Last update - Thursday, January 31, 2008, 00:00 By Metro Éireann

 In the next month or so, the Government, trade unions and employers will sit down to hammer out a new national pay deal. The talks will occur against a background of mounting uncertainty about the international economy. 

At home here in Ireland, the economy remains robust, with a strong performance by Irish exporters last year. Yet despite the strong underlying fundamentals of the Irish economy, a certain nervousness still pervades public commentary.

In particular, the sharp decline, over a relatively short period, of the domestic house building sector – with its follow-on price drops – has spooked people given the strong contribution construction has made in recent years to economic growth.

Ireland, as one of the most open economies in the world for its size, could not withstand the impact of a US recession. But if one does occur, thankfully recent economic downturns in the US have only lasted for periods of up to nine months.

The Irish and global economy are in a hiatus period pending a full playing-out of America’s economic difficulties, and how global stock markets respond to the continuing debate about how bad the world’s markets will be hit by the bad mortgage phenomenon which was first unleashed first in the States.

So uncertainty abroad and a nervousness about property prices will probably trim back expectations on all sides from the national partnership discussions. Pay restraint will be the order of the day. However, national pay deals and the partnership process have meant a lot more than mere pay deals in recent years.

At the heart of the very successful Irish partnership process, since its inception by Charles Haughey in 1987, has been a wider concern for social issues that affect workers, and the reform of our tax and other systems, to ensure full equity of treatment for the entire workforce.

Workers rights and entitlements, as well as broader social rights, have been enhanced due to these talks and their constant renewal since 1987. Arguably it has been this wider concern with justice issues in society that has had the most impact in terms of the development of Irish life.

In the last programme there was an emphasis on issues caught up with the inward migration Ireland has experienced in recent years. Hopefully there will an even stronger emphasis on practical measures with regard to migration in the new deal, if and when it is struck.

Many of the fears around inward migration have grown from the perceived notion that labour coming from outside Ireland has been undermining wage rates and work practices. This is a real fear, given that migrant labour has in fact acted to moderate the excessive growth of wages in recent years, according to the ESRI, the government’s own research think tank.

_ _ _ _ _

What needs to be done | Can you carry on the Irish pay talks editorial above, picking up right after its last sentence?

Given information |
_ _ _ _ _

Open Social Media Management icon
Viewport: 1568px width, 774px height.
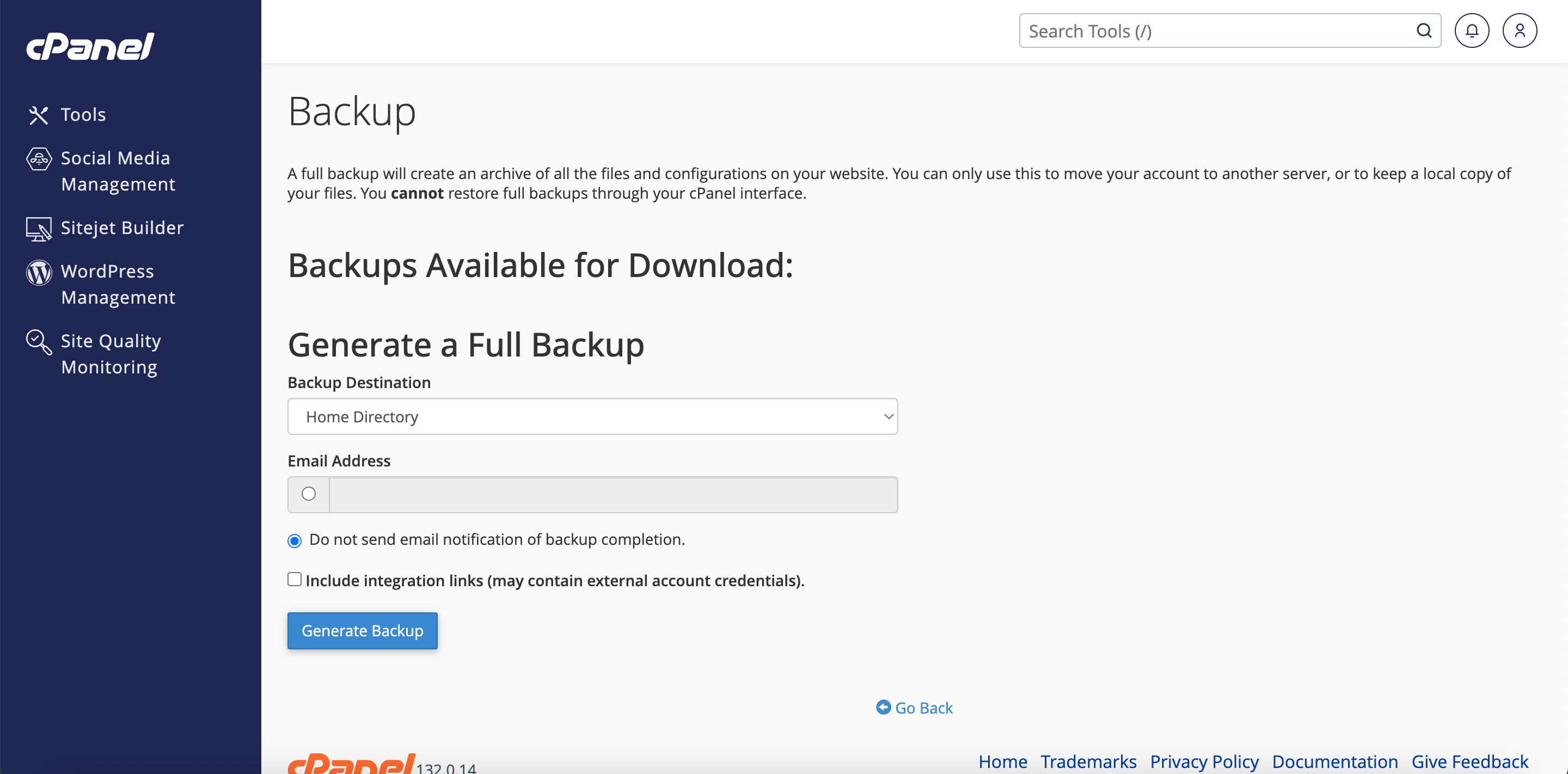(38, 159)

_ _ _ _ _

Output |
In my view, however, migrant labour has been an enormous positive in terms of developing the Irish labour market and has not been, overall, to the detriment of work and conditions. This, though, should not make the social partners, including the Government, complacent when it comes to the protections of workers against exploitation by unscrupuolous employers who prey on migrants’ lack of knowledge about their entitlements.

The new partnership deal must look again at this area and tighten up on the controls and penalties handed down to employers who breach the basis norms of our social contract as it has emerged in recent years.

The exploitation of vulnerable migrant workers has the potential not only to damage the social fabric, but also to pitch indigenous workers against newcomers in a way that, as we have seen in other European countries, creates a long-term and rather poisonous atmosphere of racial tension.
 
During the past week I had the privilege to launch a new booklet produced by the Irish Congress of Trade Unions in several different languages on the basic entitlements that migrants and non-migrants can access. It is a good leaflet, and for a change quite readable as a guide to the complex maze that the social welfare entitlements scene sometimes presents both to policymakers and public alike.

The leaflet will be given out at all of the Ictu’s partnership centres around the country. It is good to see that bodies like the unions are now moving strongly in defence of migrants and taking into their hearts and minds the issues involved.

Sometimes in other countries, unions have reacted to inward migration out of a sense of fear and loathing. Thankfully our own Irish movement is determined to ensure that this kind of reaction does not define their response to one of the greatest challenges this country will face over the next few years.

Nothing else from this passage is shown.